- **GOAL OF THE EXERCISE**
Leave the pictures out. Transcribe exactly every line from the start of the records through the one containing "Bebidas (21, 178)".

- **RECORD EXTRACTS**
:::::

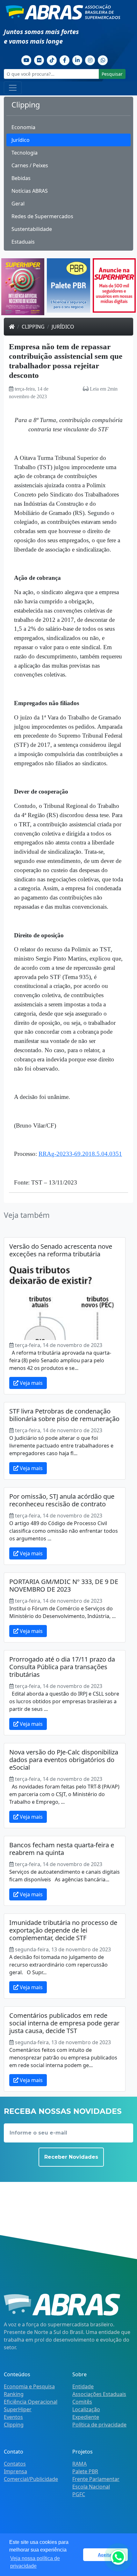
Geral (18, 203)
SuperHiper (18, 2409)
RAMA (79, 2463)
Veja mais (30, 1382)
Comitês (82, 2401)
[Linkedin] (77, 59)
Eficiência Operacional (30, 2401)
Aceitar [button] (105, 2554)
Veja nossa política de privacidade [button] (35, 2562)
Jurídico (20, 139)
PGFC (78, 2494)
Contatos (15, 2463)
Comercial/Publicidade (31, 2478)
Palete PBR (85, 2471)
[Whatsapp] (103, 59)
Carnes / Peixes (29, 165)
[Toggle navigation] (13, 87)
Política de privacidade (99, 2424)
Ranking (14, 2394)
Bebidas (21, 178)
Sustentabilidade (31, 229)
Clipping (33, 326)
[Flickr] (39, 59)
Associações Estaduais (99, 2394)
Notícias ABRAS (29, 190)
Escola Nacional (91, 2486)
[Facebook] (64, 59)
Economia (23, 127)
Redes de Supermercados (42, 216)
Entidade (83, 2386)
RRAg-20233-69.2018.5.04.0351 (80, 1153)
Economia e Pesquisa (29, 2386)
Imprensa (15, 2471)
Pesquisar (112, 74)
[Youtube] (26, 59)
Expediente (85, 2416)
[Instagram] (90, 59)
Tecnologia (24, 152)
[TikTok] (52, 59)
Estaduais (23, 241)
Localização (86, 2409)
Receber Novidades (71, 2157)
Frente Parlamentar (95, 2478)
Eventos (13, 2416)
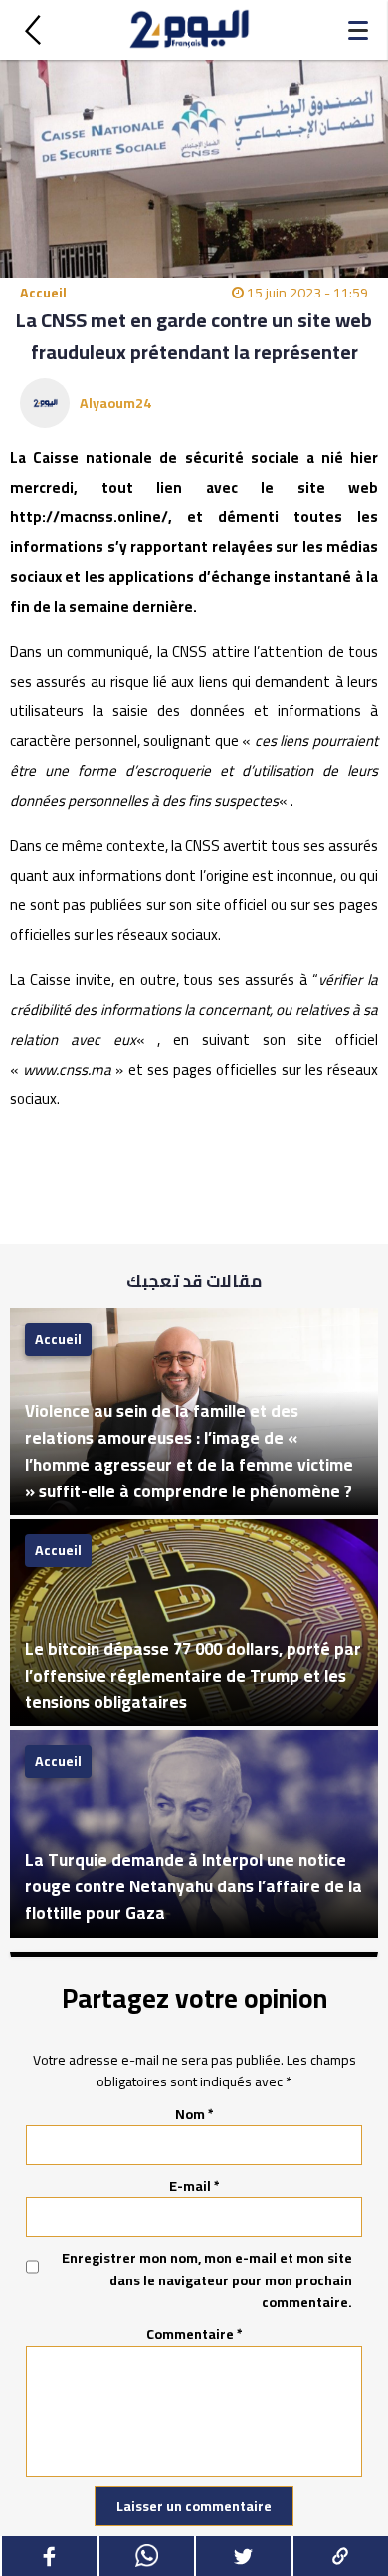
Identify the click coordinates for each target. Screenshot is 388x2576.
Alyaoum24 (115, 403)
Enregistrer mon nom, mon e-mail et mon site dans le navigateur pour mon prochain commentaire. (207, 2280)
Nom (194, 2114)
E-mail (194, 2186)
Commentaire (194, 2334)
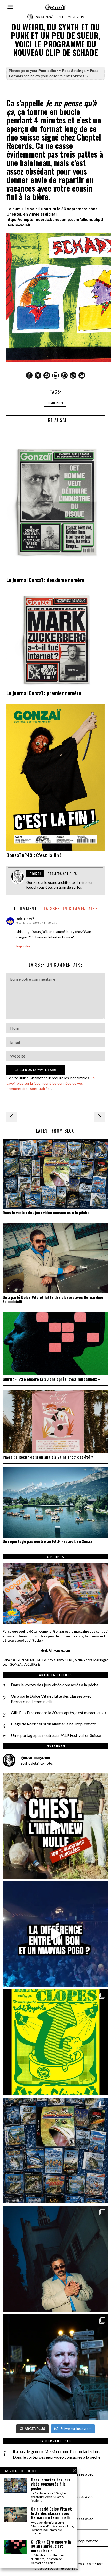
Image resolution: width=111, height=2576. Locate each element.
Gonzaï (47, 17)
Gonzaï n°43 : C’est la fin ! (33, 855)
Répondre (23, 946)
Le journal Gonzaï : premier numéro (43, 693)
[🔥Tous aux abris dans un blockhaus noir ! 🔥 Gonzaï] (55, 2042)
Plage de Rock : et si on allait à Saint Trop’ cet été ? (48, 1457)
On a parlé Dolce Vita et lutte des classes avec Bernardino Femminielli (53, 1299)
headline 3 (55, 403)
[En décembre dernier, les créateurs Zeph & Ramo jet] (55, 2150)
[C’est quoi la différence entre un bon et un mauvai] (55, 1934)
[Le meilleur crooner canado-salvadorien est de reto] (55, 2259)
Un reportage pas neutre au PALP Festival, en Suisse (48, 1541)
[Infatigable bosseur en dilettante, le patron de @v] (55, 2367)
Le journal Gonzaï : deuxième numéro (45, 579)
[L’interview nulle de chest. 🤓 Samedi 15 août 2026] (55, 1826)
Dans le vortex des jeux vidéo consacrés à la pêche (46, 1212)
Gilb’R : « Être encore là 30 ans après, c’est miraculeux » (51, 1379)
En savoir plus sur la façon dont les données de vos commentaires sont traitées (50, 1083)
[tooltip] (29, 375)
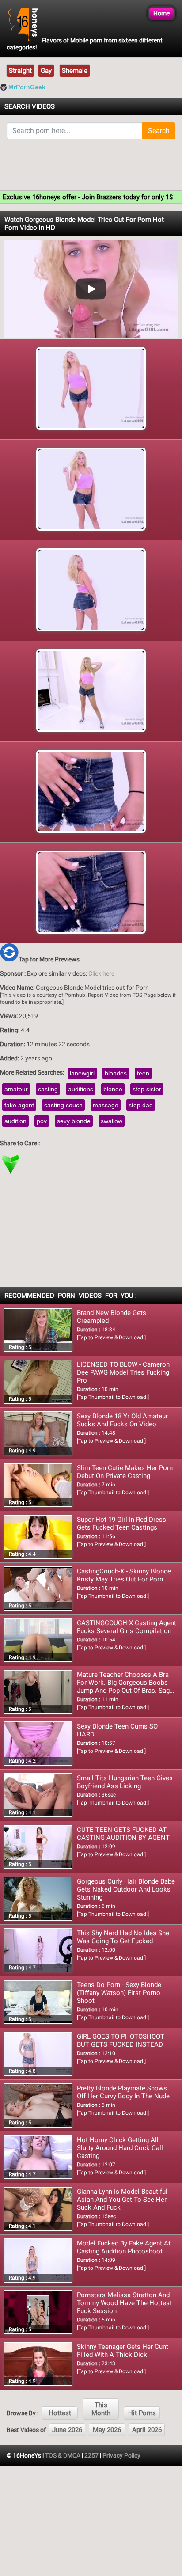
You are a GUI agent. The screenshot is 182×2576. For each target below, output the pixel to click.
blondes (116, 1073)
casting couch (63, 1105)
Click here (101, 973)
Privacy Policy (121, 2455)
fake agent (19, 1105)
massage (105, 1105)
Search (159, 130)
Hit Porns (142, 2413)
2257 (91, 2455)
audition (15, 1121)
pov (42, 1121)
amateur (16, 1089)
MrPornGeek (27, 87)
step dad (141, 1105)
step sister (147, 1089)
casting (48, 1089)
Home (161, 13)
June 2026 (67, 2430)
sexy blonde (74, 1121)
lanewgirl (82, 1073)
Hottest (60, 2413)
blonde (112, 1089)
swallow (111, 1121)
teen (143, 1073)
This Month (100, 2409)
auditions (80, 1089)
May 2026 (107, 2430)
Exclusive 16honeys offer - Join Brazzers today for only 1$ (88, 197)
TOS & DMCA (62, 2455)
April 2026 (147, 2430)
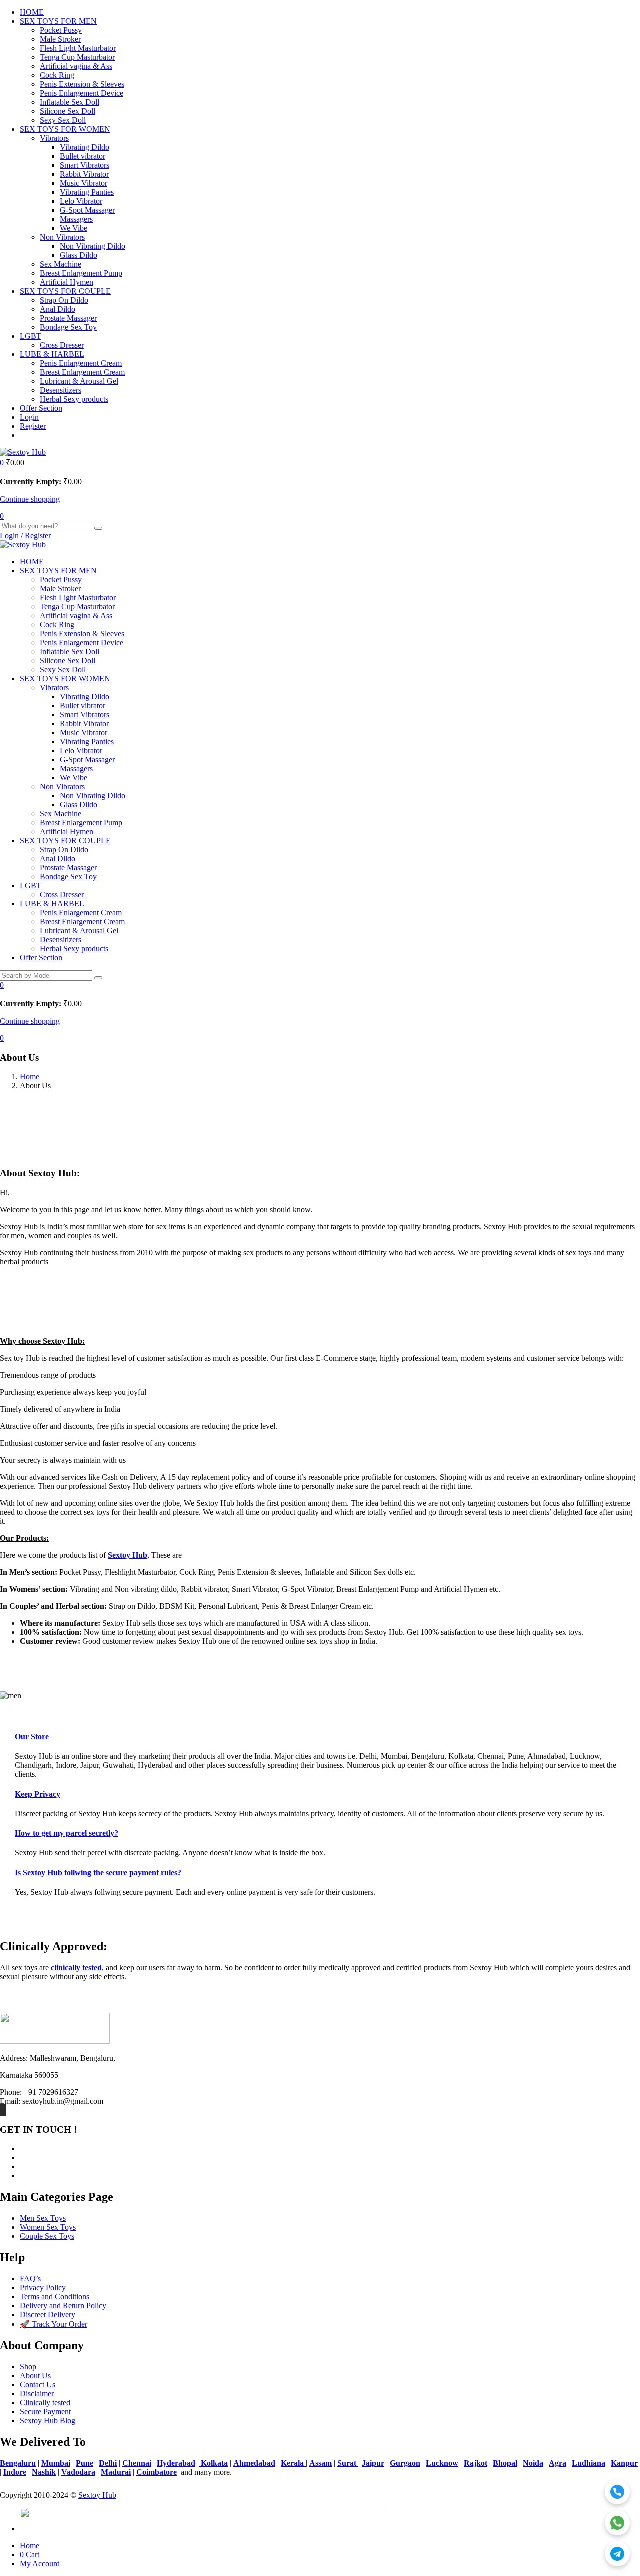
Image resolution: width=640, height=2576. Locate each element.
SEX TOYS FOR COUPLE (65, 291)
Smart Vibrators (85, 165)
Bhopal (505, 2463)
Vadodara (79, 2472)
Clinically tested (45, 2402)
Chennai (137, 2463)
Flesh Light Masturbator (78, 48)
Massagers (76, 219)
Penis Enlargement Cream (81, 363)
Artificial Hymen (67, 282)
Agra (557, 2463)
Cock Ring (57, 75)
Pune (85, 2463)
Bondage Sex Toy (68, 327)
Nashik (44, 2472)
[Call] (617, 2491)
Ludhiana (589, 2463)
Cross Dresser (62, 345)
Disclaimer (37, 2393)
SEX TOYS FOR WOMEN (65, 129)
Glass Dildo (79, 255)
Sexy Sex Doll (63, 120)
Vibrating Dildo (85, 147)
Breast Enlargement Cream (82, 372)
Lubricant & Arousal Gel (79, 381)
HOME (32, 12)
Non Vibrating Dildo (93, 246)
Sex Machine (61, 264)
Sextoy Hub (97, 2495)
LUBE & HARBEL (52, 354)
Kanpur (624, 2463)
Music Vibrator (84, 183)
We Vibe (74, 228)
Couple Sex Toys (47, 2236)
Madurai (116, 2472)
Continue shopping (30, 499)
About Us (35, 2375)
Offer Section (41, 408)
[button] (3, 462)
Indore (15, 2472)
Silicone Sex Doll (68, 111)
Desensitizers (61, 390)
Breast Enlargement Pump (81, 273)
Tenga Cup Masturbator (77, 57)
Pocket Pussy (61, 30)
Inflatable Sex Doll (70, 102)
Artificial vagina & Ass (76, 66)
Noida (533, 2463)
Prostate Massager (68, 318)
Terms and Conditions (55, 2296)
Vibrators (54, 138)
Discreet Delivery (48, 2314)
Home (30, 1076)
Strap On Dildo (64, 300)
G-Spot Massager (87, 210)
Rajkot (476, 2463)
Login (29, 417)
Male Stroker (60, 39)
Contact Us (38, 2384)
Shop (28, 2366)
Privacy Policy (43, 2287)
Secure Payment (45, 2411)
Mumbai (56, 2463)
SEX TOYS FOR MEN (58, 21)
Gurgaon (405, 2463)
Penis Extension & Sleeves (82, 84)
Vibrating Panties (87, 192)
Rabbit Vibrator (84, 174)
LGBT (31, 336)
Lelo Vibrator (81, 201)
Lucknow (442, 2463)
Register (33, 426)
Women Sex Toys (48, 2227)
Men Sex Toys (43, 2218)
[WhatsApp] (617, 2522)
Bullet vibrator (83, 156)
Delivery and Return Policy (63, 2305)
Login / (11, 535)
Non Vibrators (62, 237)
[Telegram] (617, 2553)
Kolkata (213, 2463)
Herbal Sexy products (74, 399)
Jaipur (373, 2463)
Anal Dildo (58, 309)
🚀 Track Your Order (54, 2324)
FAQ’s (30, 2278)
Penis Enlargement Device (82, 93)
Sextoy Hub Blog (48, 2420)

:::::

- **PROBLEM SOLUTION**
Geral (18, 203)
SuperHiper (18, 2409)
RAMA (79, 2463)
Veja mais (30, 1382)
Comitês (82, 2401)
[Linkedin] (77, 59)
Eficiência Operacional (30, 2401)
Aceitar [button] (105, 2554)
Veja nossa política de privacidade [button] (35, 2562)
Jurídico (20, 139)
PGFC (78, 2494)
Contatos (15, 2463)
Comercial/Publicidade (31, 2478)
Palete PBR (85, 2471)
[Whatsapp] (103, 59)
Carnes / Peixes (29, 165)
[Toggle navigation] (13, 87)
Política de privacidade (99, 2424)
Ranking (14, 2394)
Bebidas (21, 178)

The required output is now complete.